• _Challenge_:
Copy out, word for word, everything in the data from the line containing "I will point(1457,507)." down to the line containing "The height and width of the screenshot is (502, 650).", with both of those lines included.

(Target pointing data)
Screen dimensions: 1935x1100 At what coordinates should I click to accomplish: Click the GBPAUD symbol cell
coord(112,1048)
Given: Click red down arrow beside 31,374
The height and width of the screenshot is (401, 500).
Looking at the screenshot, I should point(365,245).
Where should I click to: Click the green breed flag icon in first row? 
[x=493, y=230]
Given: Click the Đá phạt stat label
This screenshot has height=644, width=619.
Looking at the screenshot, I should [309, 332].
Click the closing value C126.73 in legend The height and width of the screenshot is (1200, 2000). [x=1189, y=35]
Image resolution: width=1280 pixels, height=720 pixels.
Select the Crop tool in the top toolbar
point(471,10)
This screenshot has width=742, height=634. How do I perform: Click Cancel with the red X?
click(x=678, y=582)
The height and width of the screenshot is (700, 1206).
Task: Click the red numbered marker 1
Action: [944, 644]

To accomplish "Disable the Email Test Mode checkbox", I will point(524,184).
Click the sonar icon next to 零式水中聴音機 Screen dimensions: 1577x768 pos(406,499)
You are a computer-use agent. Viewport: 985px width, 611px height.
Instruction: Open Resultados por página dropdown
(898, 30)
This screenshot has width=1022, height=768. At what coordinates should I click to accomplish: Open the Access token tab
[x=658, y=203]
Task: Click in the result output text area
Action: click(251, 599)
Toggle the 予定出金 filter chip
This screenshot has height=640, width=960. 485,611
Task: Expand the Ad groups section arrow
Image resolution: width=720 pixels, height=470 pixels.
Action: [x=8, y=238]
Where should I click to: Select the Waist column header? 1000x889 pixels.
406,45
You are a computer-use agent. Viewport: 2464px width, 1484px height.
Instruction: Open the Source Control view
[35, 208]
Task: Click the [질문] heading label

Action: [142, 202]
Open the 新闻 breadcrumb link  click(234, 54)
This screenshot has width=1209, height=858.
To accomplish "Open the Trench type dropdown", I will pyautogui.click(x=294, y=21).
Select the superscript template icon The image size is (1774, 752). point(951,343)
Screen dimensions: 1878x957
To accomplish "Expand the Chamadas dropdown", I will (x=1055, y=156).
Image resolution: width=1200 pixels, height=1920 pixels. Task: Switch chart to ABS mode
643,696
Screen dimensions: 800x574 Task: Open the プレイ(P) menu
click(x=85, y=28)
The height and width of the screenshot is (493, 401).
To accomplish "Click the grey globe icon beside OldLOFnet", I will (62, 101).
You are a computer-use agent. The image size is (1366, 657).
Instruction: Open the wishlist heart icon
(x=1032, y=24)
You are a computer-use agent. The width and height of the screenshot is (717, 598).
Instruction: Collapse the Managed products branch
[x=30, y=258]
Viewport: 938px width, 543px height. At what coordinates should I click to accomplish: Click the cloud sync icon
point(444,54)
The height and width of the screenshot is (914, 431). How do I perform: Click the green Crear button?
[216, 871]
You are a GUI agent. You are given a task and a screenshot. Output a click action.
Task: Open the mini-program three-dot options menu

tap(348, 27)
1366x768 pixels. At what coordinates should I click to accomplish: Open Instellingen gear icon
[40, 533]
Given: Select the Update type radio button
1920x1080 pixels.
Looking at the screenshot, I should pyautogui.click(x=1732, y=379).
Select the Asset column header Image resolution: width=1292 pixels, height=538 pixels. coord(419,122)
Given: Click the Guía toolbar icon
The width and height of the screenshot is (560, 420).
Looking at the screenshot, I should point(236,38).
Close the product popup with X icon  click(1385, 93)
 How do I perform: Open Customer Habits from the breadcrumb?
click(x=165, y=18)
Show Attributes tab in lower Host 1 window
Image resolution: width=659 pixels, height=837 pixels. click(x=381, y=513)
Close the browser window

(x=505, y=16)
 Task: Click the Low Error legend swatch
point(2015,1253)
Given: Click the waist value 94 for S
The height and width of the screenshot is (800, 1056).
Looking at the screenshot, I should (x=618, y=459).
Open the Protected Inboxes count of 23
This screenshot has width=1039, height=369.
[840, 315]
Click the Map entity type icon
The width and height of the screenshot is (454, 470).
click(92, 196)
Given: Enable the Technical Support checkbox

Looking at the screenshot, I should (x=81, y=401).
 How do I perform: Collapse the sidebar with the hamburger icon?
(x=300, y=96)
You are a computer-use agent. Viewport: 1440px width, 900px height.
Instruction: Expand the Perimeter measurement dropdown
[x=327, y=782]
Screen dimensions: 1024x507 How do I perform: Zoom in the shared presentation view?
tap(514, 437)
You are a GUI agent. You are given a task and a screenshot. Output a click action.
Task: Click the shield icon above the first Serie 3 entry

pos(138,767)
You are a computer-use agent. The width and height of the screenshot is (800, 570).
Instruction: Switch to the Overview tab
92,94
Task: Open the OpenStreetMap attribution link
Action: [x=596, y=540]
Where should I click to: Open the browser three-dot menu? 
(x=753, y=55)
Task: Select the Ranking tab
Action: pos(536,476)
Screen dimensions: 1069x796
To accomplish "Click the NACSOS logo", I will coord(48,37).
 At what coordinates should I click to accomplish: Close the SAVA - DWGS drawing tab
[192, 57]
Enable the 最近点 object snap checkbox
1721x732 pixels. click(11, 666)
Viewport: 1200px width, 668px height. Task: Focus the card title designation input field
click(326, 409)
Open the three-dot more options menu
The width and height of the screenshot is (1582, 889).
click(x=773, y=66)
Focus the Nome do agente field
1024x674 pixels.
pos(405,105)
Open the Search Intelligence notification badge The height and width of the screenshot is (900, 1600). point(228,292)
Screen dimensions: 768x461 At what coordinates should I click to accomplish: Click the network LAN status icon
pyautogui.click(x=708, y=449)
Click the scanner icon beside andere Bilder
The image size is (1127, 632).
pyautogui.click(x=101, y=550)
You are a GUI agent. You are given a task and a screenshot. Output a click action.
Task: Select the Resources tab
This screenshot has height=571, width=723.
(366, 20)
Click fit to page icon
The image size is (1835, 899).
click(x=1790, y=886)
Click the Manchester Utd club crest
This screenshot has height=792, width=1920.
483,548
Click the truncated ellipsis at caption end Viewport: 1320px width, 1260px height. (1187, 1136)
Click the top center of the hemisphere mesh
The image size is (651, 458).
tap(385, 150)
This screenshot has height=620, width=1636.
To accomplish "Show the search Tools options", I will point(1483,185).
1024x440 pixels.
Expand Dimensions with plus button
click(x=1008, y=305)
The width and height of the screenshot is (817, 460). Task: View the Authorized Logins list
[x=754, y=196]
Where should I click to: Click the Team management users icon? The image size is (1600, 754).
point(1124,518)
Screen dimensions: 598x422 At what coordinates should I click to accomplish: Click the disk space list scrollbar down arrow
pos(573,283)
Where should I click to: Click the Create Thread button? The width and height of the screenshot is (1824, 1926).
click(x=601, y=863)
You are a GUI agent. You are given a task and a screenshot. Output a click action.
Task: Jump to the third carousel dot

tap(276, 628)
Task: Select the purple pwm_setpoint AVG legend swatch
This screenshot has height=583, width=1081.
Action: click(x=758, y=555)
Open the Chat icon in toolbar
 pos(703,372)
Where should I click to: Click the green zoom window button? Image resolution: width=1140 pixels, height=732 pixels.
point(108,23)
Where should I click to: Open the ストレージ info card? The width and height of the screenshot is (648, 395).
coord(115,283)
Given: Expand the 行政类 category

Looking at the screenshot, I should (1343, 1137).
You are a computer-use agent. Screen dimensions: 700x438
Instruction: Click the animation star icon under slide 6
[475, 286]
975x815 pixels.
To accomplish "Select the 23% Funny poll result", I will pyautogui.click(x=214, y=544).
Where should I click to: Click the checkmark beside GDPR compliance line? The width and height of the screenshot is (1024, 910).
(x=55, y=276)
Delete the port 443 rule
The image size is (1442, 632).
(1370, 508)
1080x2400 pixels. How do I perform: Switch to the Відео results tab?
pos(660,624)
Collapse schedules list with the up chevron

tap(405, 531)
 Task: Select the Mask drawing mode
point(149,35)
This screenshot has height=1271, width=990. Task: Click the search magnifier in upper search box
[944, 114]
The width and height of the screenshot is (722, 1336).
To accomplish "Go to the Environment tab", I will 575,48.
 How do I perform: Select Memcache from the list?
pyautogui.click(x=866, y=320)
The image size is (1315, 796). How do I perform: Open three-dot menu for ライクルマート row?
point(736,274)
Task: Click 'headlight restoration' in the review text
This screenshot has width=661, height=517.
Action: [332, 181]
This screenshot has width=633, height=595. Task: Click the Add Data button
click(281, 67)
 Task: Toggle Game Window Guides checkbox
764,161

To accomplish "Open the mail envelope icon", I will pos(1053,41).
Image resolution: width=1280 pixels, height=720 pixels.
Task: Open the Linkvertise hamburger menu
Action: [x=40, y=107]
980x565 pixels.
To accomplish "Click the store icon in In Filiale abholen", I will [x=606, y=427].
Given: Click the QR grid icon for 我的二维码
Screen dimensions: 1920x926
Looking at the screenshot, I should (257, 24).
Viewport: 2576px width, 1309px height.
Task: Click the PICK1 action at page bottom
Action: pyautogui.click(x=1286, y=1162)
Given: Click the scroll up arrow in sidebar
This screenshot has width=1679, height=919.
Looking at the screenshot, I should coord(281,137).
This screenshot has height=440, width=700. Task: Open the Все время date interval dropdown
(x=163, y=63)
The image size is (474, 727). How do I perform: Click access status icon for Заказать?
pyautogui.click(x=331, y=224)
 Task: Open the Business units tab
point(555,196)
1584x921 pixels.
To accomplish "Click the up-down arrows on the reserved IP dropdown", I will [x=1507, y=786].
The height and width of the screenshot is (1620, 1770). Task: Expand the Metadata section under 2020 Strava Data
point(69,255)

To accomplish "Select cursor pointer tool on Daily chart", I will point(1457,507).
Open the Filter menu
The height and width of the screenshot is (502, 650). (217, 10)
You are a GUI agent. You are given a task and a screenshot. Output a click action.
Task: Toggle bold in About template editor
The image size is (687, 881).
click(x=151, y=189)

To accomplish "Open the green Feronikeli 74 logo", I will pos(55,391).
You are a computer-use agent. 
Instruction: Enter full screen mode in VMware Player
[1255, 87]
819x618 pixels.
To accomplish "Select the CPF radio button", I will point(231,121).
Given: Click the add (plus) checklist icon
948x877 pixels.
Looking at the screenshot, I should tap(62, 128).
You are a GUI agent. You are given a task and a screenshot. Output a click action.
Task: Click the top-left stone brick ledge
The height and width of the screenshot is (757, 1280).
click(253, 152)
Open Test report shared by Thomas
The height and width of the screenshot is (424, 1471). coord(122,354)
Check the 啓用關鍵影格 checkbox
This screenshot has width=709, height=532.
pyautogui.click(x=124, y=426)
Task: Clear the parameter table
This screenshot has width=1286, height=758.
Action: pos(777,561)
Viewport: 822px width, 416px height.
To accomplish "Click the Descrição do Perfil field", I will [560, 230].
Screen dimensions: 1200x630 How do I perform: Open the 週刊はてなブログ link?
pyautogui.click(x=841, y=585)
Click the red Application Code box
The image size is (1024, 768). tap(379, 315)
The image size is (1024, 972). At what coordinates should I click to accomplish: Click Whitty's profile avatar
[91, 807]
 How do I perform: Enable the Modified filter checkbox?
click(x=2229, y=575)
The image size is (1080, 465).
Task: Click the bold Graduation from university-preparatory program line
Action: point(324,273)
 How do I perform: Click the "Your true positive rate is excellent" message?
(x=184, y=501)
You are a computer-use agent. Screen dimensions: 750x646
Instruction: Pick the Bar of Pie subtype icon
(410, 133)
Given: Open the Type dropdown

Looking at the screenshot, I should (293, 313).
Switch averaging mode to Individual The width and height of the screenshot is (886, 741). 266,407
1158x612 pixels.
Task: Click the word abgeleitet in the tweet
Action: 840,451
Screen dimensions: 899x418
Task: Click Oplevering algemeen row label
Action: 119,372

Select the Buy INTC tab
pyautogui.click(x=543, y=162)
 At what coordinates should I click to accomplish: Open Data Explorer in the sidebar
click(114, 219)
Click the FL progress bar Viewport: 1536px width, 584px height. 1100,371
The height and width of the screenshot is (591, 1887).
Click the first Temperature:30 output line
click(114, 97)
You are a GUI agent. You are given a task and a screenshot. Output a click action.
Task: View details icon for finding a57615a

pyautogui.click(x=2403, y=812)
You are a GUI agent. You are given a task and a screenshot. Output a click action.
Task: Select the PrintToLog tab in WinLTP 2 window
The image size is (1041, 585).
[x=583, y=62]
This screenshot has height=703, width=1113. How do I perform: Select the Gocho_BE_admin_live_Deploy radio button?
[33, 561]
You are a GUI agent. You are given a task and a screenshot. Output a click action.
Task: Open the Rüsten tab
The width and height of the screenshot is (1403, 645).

• _Right answer_:
To accomplish "Select cursor pointer tool on Daily chart", I will point(1457,507).
Open the Filter menu
The height and width of the screenshot is (502, 650). (217, 10)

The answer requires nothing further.